What is a “bone” comb and why are they so great ??

In pre-historic times the best combs were actually made from bone (fish bone) as well as antelope horn, elephant tusk and goat horn. These materials were hard and smooth. When carved and polished they produced beautiful seamless combs. They were also anti-static and heat resistant.

The creating of these combs was very labor intensive. Once the right material was selected, the overall shape of the comb was carved. Then each tooth was carved, filed, sanded and polished over and over in a 18 step process done by hand. The bone comb is so finely finished that it does not snag, rip or split the hair.

When the use of animal materials was banned, there was no comb that did not damage hair. The beauty industry was desperate to find a suitable substitute since they were very dependant on bone combs for their work. After some time, a new material was formulated from a 100% organic resin material. This material is hard and smooth just like bone, and can be hand carved, sawed, and polished to exemplify all the unique features of the original bone comb. They are also anti-static and will not melt when used with hot styling tools.

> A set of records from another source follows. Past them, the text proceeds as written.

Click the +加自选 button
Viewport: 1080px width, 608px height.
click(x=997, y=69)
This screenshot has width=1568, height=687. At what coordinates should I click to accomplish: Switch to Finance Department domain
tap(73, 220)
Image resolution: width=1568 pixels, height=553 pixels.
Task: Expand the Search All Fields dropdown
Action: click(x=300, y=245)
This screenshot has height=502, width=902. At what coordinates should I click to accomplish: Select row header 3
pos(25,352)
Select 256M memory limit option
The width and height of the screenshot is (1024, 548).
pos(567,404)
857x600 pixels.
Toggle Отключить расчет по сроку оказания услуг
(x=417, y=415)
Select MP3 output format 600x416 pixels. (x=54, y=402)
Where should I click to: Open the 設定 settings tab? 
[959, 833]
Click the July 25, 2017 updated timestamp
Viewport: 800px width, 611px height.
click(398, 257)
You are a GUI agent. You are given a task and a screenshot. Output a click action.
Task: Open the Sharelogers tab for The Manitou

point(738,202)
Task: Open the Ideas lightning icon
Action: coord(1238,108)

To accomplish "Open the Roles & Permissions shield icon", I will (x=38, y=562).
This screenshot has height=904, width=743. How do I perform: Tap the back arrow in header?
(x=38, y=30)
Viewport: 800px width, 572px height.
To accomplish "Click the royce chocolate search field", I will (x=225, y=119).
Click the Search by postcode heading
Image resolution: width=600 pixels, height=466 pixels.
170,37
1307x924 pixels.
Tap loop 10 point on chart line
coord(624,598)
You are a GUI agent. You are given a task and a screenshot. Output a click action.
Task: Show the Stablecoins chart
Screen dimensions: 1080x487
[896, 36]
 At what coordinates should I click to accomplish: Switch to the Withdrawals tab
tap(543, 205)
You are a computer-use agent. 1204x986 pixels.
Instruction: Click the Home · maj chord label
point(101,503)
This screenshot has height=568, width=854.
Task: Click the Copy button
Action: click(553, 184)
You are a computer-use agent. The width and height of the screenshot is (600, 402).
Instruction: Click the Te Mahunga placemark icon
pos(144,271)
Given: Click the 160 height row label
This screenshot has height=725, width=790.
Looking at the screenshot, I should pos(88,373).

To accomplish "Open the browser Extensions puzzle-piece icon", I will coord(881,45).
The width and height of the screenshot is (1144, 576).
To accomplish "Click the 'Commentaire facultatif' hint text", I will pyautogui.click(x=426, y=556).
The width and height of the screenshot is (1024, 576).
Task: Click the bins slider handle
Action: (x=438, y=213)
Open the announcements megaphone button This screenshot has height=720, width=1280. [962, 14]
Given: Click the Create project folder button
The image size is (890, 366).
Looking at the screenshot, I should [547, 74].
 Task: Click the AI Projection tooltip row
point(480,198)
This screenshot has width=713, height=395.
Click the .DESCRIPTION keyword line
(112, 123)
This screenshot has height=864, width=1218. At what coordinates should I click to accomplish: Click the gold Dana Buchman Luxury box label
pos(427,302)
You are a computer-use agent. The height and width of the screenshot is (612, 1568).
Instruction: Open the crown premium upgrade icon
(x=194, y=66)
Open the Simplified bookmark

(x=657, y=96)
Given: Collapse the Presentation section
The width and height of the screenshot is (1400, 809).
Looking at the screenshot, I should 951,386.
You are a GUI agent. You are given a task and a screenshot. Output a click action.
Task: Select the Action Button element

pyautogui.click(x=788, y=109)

There has been some hesitation to use “bone” when referring to these combs as they are not truly made of bone in modern days. Some companies refer to them as “bohn”.  Various other forms of bone descriptions abound. The rich caramel color make  bone combs easily recognized. They age beautifully and will turn to a dark mahogany color over time. When wet there is a distinct fragrance.
I used a bone come while i was in beauty school and I really loved it, it really worked the way this article says it does.  No melting when using it while flat ironing and no static and no snagging your hair while detangling, its a great comb!  They are not cheap, but well worth their cost (hey, they prevent split ends by comb).  I will be purchasing one (or 2) this week, i will let you all know how it works out when i recieve it. I will be ordering it from hairsense.com which is where i got this information.
Have any of you ever used a bone comb?  What did you think of it? Rate, Comment, SUBSCRIBE!!!

 

Be aware some manufacturers are making plastic combs of the same color and calling them “bone” combs. The fakes are easy to spot since they are usually priced around $1.00 and are very flexible with obvious seams to tear hair.